If the MPOA maintains its position, they will essentially be forcing the Manteca City Council to make the final call on whether to cut the police force. There are currently 77 sworn officers. The city budget originally authorized 83 positions. Besides the 16 possible layoffs, another seven officers may retire.

The MPOA equates this to a 14 percent pay cut on what the contract they inked with the city was supposed to guarantee them through the end of 2012. The four-year contract was made before the mortgage meltdown that worsened the economic slowdown and then drove down property tax and sales tax receipts which are the city’s two biggest sources of funding for the general fund that covers the cost of public safety and other functions such as streets and parks. Employee compensation accounts for close to 85 percent of the general fund’s expenditures.
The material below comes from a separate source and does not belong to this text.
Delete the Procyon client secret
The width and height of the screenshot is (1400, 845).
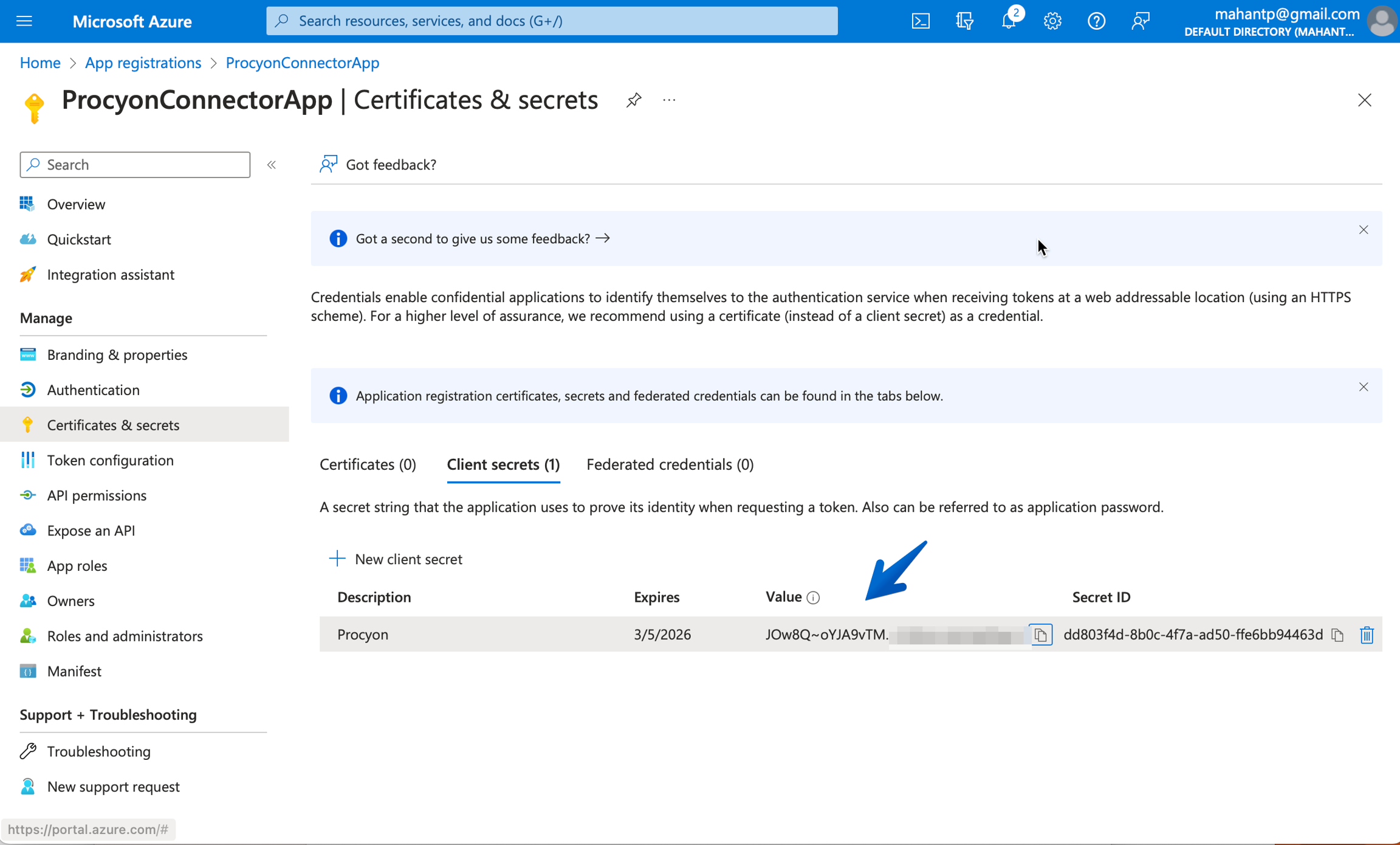pyautogui.click(x=1367, y=635)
Although each officer is impacted slightly different due to where they are on the salary schedule the typical out of pocket under the proposal – should they accept it – would come to about $100 a pay check  based on 24 pay periods a year plus the $1,000 once-a-year clothing allowance.
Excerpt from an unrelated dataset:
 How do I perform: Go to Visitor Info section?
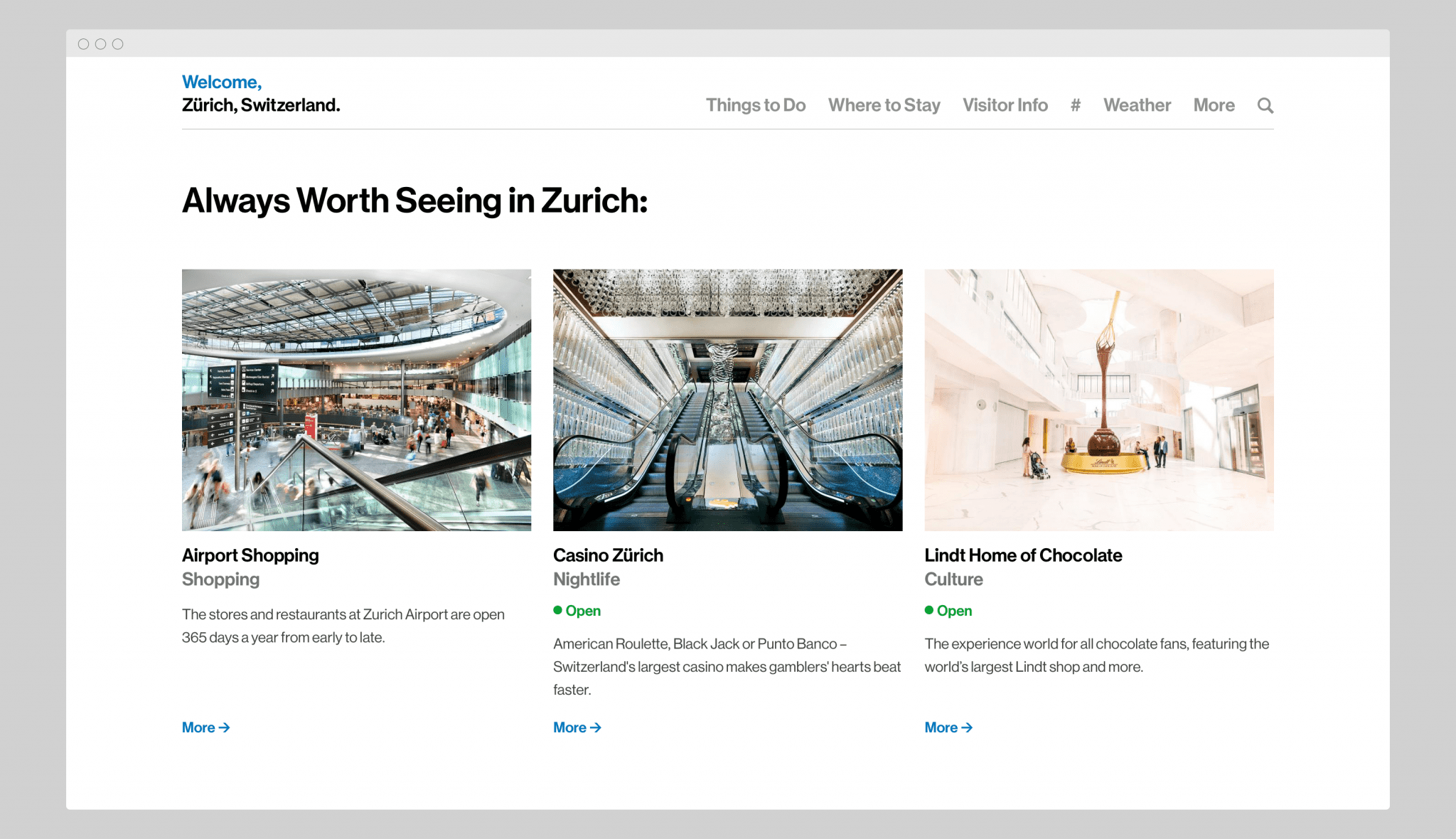click(1005, 105)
That means a typical police officer would have their checks reduced $3,400 a year for the next two years. They also would be giving up future pay they don’t yet have – two back-to-back 4 percent cost of living increases.

If the council does go ahead with the layoff of officers, once the city receives $1.4 million in promised stimulus funds to hire police officers for a four year period with the fourth year on the city’s dime, four of the officers would be hired back.

The retirements – which could run as high as seven officers – won’t occur for the most part until spring meaning they’d have minimal impact if any on this year’s budget.

City Manager Steve Pinkerton said the city would have to examine revenue at the time the positions become vacant as to whether they could afford to replace the retiring officer or the leave the position vacant.

Thirty-day layoff notices were sent to 248 City of Manteca employees on Sept. 10.

Ultimately – if the employee bargaining groups effected don’t agree to a proposal to basically forgo cost of living increases for the next two years plus having to pay more out-of-pocket for retirement – at least 54 of those layoff notices will translate to the loss of jobs in mid-October.

The Manteca Police Employee Association that represents criminal technicians, community service officers, dispatchers, and other police support services has already agreed to the proposal and won’t be receiving lay-off notices as have the city department managers.

 Asking the groups to forgo negotiated 4 percent cost of living increases for the next two years was part of the strategy of giving up future income in lieu of a larger chunk of their current paychecks.

Even if all of the employee groups agree, there will still be $700,000 remaining of the deficit for 2009-10 that originally started at $14 million.

Pinkerton said staff believes there are other ways to bridge that remaining gap through leaving positions vacant as retirements come up in the next nine months to other ways of reducing expenses.

Virtually all of the financial impacts on employees - out-of-pocket losses plus future pay losses – would take place starting Jan. 1, 2010.

The layoffs – should they ultimately happen – would break down as follows:
•10 firefighters.
•16 police officers
•About 30 general services employees.

The reason the number of actual notices being sent out is so high - 248 out of 350 employees – has everything to do with bargaining agreements in place. Police and fire servcie are clear cut on who has seniority. It is different in other departments where someone with seniority – who may be the “last hired” on the street crew for example may actually have worked 15 years in the parks division which means they have a higher seniority when it comes to layoffs.

There also have been a number of transfers between departments in recent months in a bid to move workers from general fund accounts into enterprise fund account vacancies such as water, sewer, and garbage collection positions that are supported by ratepayers. Essentially, the personnel department needed to sort out the employment history of each employee with the city before determining exactly who will get laid off if it comes to that.